Task to carry out |
Check every line of the data below for the word "accomplish" and say how many have it, without further comment.

Pixel coordinate grounding data

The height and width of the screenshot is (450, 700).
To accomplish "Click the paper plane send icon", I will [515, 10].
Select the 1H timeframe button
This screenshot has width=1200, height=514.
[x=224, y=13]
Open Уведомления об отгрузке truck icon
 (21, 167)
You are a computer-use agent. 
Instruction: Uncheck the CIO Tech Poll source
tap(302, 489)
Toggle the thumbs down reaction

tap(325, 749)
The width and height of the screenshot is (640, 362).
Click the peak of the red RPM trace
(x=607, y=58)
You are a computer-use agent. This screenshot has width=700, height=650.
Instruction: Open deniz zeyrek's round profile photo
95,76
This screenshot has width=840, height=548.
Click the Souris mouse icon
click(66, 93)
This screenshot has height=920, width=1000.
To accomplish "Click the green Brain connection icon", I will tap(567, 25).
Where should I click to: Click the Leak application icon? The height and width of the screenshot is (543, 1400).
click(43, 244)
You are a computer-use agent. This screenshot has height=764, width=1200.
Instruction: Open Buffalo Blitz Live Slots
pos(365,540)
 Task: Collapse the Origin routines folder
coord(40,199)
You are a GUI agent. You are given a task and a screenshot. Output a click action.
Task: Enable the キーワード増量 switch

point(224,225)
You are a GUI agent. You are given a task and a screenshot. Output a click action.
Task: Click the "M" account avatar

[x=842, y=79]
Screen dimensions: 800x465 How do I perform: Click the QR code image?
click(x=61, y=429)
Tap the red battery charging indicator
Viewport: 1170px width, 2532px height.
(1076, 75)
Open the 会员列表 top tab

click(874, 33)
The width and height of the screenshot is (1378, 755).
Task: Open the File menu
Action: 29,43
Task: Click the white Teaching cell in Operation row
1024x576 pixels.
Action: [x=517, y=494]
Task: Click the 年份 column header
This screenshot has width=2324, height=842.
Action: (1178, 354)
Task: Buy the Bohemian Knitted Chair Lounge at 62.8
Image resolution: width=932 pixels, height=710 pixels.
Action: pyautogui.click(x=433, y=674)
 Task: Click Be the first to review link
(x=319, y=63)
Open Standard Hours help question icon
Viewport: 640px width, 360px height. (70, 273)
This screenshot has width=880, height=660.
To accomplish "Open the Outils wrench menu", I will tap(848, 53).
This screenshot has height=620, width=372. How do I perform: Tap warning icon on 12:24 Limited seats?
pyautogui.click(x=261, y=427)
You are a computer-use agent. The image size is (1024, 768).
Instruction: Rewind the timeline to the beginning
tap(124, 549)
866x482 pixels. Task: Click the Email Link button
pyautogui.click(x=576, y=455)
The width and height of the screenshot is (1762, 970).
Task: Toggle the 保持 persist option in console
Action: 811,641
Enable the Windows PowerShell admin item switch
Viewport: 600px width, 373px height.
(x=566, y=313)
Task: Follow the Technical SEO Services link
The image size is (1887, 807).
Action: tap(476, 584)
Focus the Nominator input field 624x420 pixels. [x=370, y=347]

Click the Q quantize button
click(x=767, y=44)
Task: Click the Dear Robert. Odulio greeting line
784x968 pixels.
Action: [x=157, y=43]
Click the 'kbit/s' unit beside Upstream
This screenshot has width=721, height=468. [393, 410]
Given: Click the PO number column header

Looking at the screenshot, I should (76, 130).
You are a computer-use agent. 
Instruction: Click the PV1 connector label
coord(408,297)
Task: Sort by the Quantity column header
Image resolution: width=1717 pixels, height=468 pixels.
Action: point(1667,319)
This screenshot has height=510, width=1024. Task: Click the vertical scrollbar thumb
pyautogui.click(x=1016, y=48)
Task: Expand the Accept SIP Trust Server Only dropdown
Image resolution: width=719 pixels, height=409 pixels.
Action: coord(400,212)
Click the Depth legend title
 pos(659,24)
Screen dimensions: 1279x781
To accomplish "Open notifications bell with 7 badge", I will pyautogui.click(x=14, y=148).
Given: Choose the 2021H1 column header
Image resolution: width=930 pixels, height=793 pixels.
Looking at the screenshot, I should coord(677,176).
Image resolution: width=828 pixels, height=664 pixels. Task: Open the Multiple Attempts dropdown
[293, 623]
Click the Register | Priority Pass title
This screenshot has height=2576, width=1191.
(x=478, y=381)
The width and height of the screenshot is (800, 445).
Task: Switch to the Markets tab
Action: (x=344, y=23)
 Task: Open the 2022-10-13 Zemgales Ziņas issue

Answer to this problem |
4